ABOUT THIS TASK
These entries must be printed again exactly as they are.

(EXTRACTED DATA Opens)

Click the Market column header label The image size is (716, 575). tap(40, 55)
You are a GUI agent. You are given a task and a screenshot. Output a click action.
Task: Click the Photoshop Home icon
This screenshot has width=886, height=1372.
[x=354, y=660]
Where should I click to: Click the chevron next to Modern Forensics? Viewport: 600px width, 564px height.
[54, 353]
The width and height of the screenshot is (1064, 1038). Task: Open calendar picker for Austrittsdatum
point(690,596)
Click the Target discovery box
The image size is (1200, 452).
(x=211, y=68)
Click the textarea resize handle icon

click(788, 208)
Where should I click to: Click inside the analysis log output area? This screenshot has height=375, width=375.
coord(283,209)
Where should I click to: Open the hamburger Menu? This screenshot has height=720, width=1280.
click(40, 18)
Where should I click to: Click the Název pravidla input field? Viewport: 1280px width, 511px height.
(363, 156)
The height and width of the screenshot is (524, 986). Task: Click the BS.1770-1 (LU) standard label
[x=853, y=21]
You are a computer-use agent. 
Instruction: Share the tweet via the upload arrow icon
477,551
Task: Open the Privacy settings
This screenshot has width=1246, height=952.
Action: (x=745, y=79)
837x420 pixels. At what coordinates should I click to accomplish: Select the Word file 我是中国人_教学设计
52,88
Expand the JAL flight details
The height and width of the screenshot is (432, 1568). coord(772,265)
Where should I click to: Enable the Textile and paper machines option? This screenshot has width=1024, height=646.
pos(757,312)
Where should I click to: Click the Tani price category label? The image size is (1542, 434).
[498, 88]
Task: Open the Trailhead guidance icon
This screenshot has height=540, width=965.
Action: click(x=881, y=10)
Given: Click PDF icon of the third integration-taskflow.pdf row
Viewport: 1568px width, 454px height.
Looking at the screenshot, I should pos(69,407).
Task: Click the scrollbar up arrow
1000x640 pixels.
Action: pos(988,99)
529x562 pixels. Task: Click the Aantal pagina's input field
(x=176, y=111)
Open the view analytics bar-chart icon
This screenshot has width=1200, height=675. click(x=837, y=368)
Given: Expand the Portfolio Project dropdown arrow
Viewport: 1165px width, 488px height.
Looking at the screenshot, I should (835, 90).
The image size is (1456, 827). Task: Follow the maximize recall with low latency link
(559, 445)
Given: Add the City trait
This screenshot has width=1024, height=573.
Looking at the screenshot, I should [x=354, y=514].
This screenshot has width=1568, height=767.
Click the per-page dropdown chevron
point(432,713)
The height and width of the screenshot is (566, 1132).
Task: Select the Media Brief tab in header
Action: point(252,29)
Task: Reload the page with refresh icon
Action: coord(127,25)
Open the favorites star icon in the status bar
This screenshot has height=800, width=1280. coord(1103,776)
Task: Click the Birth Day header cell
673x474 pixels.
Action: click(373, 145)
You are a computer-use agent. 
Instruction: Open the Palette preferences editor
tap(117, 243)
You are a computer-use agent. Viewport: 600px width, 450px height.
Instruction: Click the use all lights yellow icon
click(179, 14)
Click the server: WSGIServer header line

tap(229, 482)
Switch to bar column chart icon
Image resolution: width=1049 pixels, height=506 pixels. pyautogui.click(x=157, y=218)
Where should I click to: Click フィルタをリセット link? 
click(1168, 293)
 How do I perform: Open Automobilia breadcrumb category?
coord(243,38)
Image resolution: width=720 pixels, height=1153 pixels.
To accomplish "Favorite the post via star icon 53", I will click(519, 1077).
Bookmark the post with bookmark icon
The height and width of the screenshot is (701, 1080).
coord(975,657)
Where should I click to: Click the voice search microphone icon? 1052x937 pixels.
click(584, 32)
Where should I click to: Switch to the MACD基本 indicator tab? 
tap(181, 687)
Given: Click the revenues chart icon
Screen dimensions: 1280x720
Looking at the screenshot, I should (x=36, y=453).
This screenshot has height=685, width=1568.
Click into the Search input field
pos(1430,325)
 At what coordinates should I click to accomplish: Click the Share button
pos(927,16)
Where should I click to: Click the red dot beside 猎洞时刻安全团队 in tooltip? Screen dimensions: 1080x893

(EXTRACTED DATA Closes)

EXERCISE OUTPUT
Click the Market column header label The image size is (716, 575). tap(40, 55)
You are a GUI agent. You are given a task and a screenshot. Output a click action.
Task: Click the Photoshop Home icon
This screenshot has width=886, height=1372.
[x=354, y=660]
Where should I click to: Click the chevron next to Modern Forensics? Viewport: 600px width, 564px height.
[54, 353]
The width and height of the screenshot is (1064, 1038). Task: Open calendar picker for Austrittsdatum
point(690,596)
Click the Target discovery box
The image size is (1200, 452).
(x=211, y=68)
Click the textarea resize handle icon

click(788, 208)
Where should I click to: Click inside the analysis log output area? This screenshot has height=375, width=375.
coord(283,209)
Where should I click to: Open the hamburger Menu? This screenshot has height=720, width=1280.
click(40, 18)
Where should I click to: Click the Název pravidla input field? Viewport: 1280px width, 511px height.
(363, 156)
The height and width of the screenshot is (524, 986). Task: Click the BS.1770-1 (LU) standard label
[x=853, y=21]
You are a computer-use agent. 
Instruction: Share the tweet via the upload arrow icon
477,551
Task: Open the Privacy settings
This screenshot has width=1246, height=952.
Action: (x=745, y=79)
837x420 pixels. At what coordinates should I click to accomplish: Select the Word file 我是中国人_教学设计
52,88
Expand the JAL flight details
The height and width of the screenshot is (432, 1568). coord(772,265)
Where should I click to: Enable the Textile and paper machines option? This screenshot has width=1024, height=646.
pos(757,312)
Where should I click to: Click the Tani price category label? The image size is (1542, 434).
[498, 88]
Task: Open the Trailhead guidance icon
This screenshot has height=540, width=965.
Action: click(x=881, y=10)
Given: Click PDF icon of the third integration-taskflow.pdf row
Viewport: 1568px width, 454px height.
Looking at the screenshot, I should pos(69,407).
Task: Click the scrollbar up arrow
1000x640 pixels.
Action: pos(988,99)
529x562 pixels. Task: Click the Aantal pagina's input field
(x=176, y=111)
Open the view analytics bar-chart icon
This screenshot has width=1200, height=675. click(x=837, y=368)
Given: Expand the Portfolio Project dropdown arrow
Viewport: 1165px width, 488px height.
Looking at the screenshot, I should (835, 90).
The image size is (1456, 827). Task: Follow the maximize recall with low latency link
(559, 445)
Given: Add the City trait
This screenshot has width=1024, height=573.
Looking at the screenshot, I should [x=354, y=514].
This screenshot has width=1568, height=767.
Click the per-page dropdown chevron
point(432,713)
The height and width of the screenshot is (566, 1132).
Task: Select the Media Brief tab in header
Action: point(252,29)
Task: Reload the page with refresh icon
Action: coord(127,25)
Open the favorites star icon in the status bar
This screenshot has height=800, width=1280. coord(1103,776)
Task: Click the Birth Day header cell
673x474 pixels.
Action: click(373, 145)
You are a computer-use agent. 
Instruction: Open the Palette preferences editor
tap(117, 243)
You are a computer-use agent. Viewport: 600px width, 450px height.
Instruction: Click the use all lights yellow icon
click(179, 14)
Click the server: WSGIServer header line

tap(229, 482)
Switch to bar column chart icon
Image resolution: width=1049 pixels, height=506 pixels. pyautogui.click(x=157, y=218)
Where should I click to: Click フィルタをリセット link? 
click(1168, 293)
 How do I perform: Open Automobilia breadcrumb category?
coord(243,38)
Image resolution: width=720 pixels, height=1153 pixels.
To accomplish "Favorite the post via star icon 53", I will click(519, 1077).
Bookmark the post with bookmark icon
The height and width of the screenshot is (701, 1080).
coord(975,657)
Where should I click to: Click the voice search microphone icon? 1052x937 pixels.
click(584, 32)
Where should I click to: Switch to the MACD基本 indicator tab? 
tap(181, 687)
Given: Click the revenues chart icon
Screen dimensions: 1280x720
Looking at the screenshot, I should (x=36, y=453).
This screenshot has height=685, width=1568.
Click into the Search input field
pos(1430,325)
 At what coordinates should I click to accomplish: Click the Share button
pos(927,16)
Where should I click to: Click the red dot beside 猎洞时刻安全团队 in tooltip? Screen dimensions: 1080x893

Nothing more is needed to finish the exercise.